Le Monde.fr | 27.01.2014 à 08h24 • Mis à jour le 27.01.2014 à 17h23 | Par Chloé Hecketsweiler
Les derniers chiffres de l'observatoire de l'investissement Trendeo, publiés lundi 27 janvier, ont de quoi inquiéter le gouvernement : pour la première fois depuis quatre ans, il y a eu davantage d'emplois détruits dans les activités de recherche et développement (R & D) que d'emplois créés, soit 1 165 contre 1027.
Pire, les destructions d'emplois les plus importantes ont eu lieu dans des secteurs que le ministre du redressement productif, Arnaud Montebourg, considère comme stratégiques : l'informatique et l'électronique (plus de 500 emplois nets supprimés), et surtout l'industrie pharmaceutique (plus de 1 000 emplois).
Alcatel Lucent, qui est le deuxième plus gros dépositaire de brevets en France (872 dépôts en 2012), a ainsi annoncé en 2013 la suppression de plus de 500 emplois en R & D. PSA et Renault, deux autres poids lourds de l'innovation, avec respectivement 1 348 et 607 brevets enregistrés en 2012, ont eux aussi annoncé d'importantes réductions d'effectifs.

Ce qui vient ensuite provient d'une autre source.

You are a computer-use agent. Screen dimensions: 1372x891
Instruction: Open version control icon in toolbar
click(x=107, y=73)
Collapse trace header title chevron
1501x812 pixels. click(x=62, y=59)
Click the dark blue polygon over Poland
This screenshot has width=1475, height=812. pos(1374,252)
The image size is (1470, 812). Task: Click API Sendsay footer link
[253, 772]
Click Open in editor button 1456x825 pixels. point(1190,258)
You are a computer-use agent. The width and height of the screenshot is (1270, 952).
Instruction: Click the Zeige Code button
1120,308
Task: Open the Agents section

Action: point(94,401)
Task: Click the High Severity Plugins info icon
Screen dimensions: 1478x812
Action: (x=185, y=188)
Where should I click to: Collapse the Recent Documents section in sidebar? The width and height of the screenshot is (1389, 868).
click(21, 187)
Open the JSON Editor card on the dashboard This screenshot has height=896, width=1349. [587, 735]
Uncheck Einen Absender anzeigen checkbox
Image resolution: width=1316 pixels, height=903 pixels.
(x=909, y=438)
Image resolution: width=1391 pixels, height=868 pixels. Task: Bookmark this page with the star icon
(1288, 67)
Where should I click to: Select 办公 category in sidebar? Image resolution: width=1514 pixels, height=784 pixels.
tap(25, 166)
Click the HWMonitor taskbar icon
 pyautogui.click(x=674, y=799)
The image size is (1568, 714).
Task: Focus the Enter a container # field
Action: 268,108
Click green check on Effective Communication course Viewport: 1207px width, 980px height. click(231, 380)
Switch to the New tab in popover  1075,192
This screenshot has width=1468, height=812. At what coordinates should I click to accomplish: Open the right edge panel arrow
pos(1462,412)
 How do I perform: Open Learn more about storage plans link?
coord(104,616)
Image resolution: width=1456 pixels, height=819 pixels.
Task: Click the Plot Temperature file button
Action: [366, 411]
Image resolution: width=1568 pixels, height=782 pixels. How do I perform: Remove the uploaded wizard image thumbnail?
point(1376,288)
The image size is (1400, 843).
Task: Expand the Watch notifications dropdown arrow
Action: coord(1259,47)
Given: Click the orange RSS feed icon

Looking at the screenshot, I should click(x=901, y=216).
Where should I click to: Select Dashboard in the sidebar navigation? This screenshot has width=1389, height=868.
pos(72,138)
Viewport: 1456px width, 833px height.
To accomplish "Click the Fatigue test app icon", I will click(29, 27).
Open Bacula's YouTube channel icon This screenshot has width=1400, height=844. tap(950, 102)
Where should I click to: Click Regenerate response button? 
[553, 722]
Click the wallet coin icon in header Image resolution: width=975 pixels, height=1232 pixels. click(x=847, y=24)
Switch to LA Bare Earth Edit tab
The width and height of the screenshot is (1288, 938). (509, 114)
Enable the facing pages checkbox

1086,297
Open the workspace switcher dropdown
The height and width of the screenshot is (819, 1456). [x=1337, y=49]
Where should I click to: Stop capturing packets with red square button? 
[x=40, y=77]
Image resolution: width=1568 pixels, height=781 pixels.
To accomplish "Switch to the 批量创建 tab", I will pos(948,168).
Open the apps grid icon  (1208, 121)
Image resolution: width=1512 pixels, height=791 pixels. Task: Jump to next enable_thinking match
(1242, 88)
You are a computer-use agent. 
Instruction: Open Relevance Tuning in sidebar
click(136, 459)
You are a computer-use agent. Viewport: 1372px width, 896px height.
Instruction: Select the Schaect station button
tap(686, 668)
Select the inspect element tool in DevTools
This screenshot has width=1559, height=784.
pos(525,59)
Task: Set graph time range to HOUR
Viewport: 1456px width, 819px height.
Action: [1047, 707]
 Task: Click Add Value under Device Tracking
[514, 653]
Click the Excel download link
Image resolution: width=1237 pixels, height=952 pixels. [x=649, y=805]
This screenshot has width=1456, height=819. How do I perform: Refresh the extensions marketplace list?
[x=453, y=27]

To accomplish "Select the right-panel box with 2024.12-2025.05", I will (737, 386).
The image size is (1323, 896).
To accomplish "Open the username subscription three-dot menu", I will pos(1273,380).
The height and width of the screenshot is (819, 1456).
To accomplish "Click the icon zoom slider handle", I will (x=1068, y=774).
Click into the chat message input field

Sanofi, le géant de la pharmacie française, a finalisé, mi-janvier, un plan qui supprimera 170 emplois dans ses centres de R & D en France.
DAVANTAGE DE DÉPENSES DANS LA RECHERCHE PUBLIQUE
Trois grandes tendances expliquent le décrochage de ces emplois très qualifiés, malgré les promesses maintes fois réitérées par le gouvernement d'en créer davantage pour relancer la croissance. D'abord, l'insuffisance globale des investissements en recherche, notamment dans le privé. La France investit des ressources importantes dans la R & D (2,2 % de son produit intérieur brut, PIB) en 2012, mais ce chiffre est très loin du score des Etats-Unis (2,7 % en 2012), de l'Allemagne (2,9 %) ou encore du Japon (3,5 %).
Le profil de ses investissements est aussi très différent. Alors que la recherche publique n'a créé que 20 % des emplois comptabilisés par Trendeo sur la période 2009-2013, elle représente 36 % des dépenses contre 25 % aux Etats-Unis ou 22 % au Japon. Et, en France, une part significative de cet effort est consacré à la recherche fondamentale, qui capte 20 % des budgets, contre seulement 13 % aux Etats-Unis et 10 % en Chine et 5 % au Royaume-Uni. Résultat : « les investissements en R & D en France génèrent relativement peu de résultats en termes de nouveaux produits innovants, de brevets et de croissance », constatent les experts de Booz & Company, dans une étude publiée en octobre 2013.
L'exemple de la pharmacie est particulièrement emblématique, selon Jacques Souquet, président et fondateur de Supersonic Imagine, une société spécialisée dans l’échographie. « Il y a encore quelques années, la France était incontournable, mais la pression sur le prix des médicaments, et la hausse des contraintes réglementaires ont rendu ce choix moins évident. » Tous secteurs confondus, la R & D des entreprises en France stagne ainsi à 1,43 % du PIB, contre 1,58 % pour la moyenne des pays de l'OCDE.
Dernier facteur expliquant l'évolution négative de l'emploi dans la R &D : le déplacement du centre de gravité de l'économie mondiale. « L'ère de l'hégémonie euro-américaine est finie, souligne Vincent Genet, associé chez Alcimed. On trouve des chercheurs à la pointe de leur discipline en Asie notamment, où les grands groupes n'hésitent plus à ouvrir de grands centres de recherche. » M. Genet cite l'exemple de Singapour, devenu en quelques années une plateforme mondiale dans le domaine des sciences de la vie, avec des poids lourds comme le géant de la pharmacie Novartis ou le leader mondial de l'agroalimentaire Nestlé.